And the money. By the end of June I was getting the bills from a litany of doctors for services performed (I guess) during the pre-op and surgery. It reached the point where I would hold my breath as I reached the mailbox door, ready to exhale only when I found magazines and coupon mailers. Then, with the need for radiation, I was required to take two Thyrogen shots to decrease the thyroid levels so the radiation could attack whatever remained of the cancer. These shots were covered only partially by insurance and required immediate payment, another thing to address right away. Finally, because of the nature of the radiation, I was going to be forced to quarantine myself from young children and pregnant women, both of which coincidentally resided at my house, for a period of five to seven days.
Know my name. Know my soul. Know it all and take it from me now.

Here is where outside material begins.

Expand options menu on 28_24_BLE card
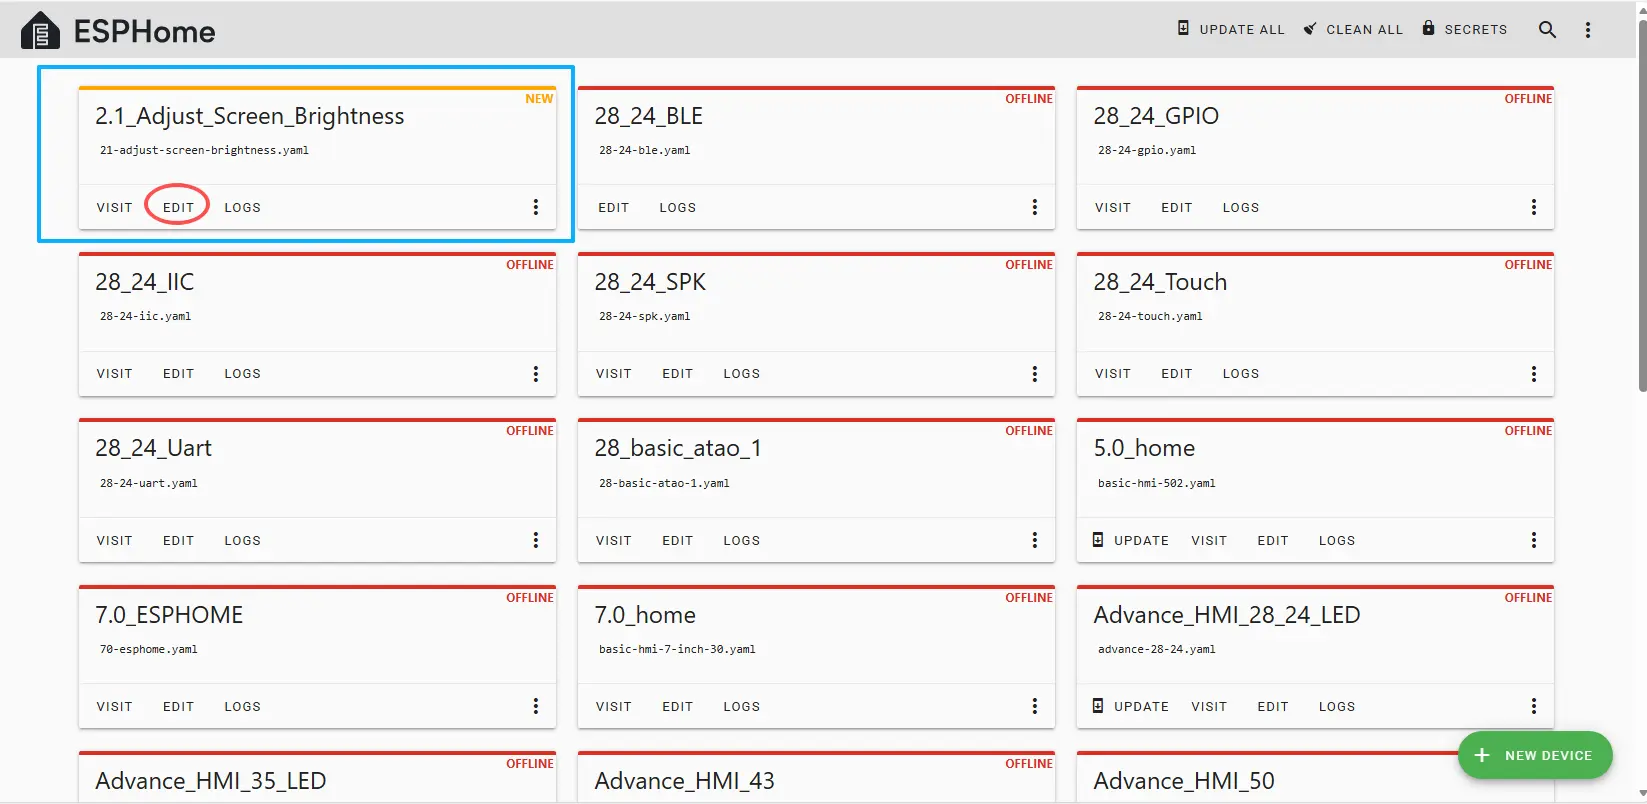 1035,207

On June 24, I awoke early in the morning and kissed Jennifer goodbye, grabbing my overnight bag and heading out the door for the hospital. The appointment was with the Nuclear Medicine Department at Carolinas Medical Center in downtown Charlotte, the last stage in this cumbersome process. The purpose was to ingest an iodine radiation pill and chase it with water and leave. That’s it. The next few days I would be sequestered at mom’s house, watching TV and reading and trying to stay as busy as possible to make the time pass quickly.
After filling out the initial paperwork, I sat in the waiting room tired but ready, my constant petulance numbed by the sight of a young couple holding their baby boy, a prisoner in shackles accompanied by a deputy sheriff, old faces and young faces alike creased with nervousness at this early hour.
In their valleys; I recognized them all too well.
“Mr Ba—”
I was up before the nurse could get it out of her mouth.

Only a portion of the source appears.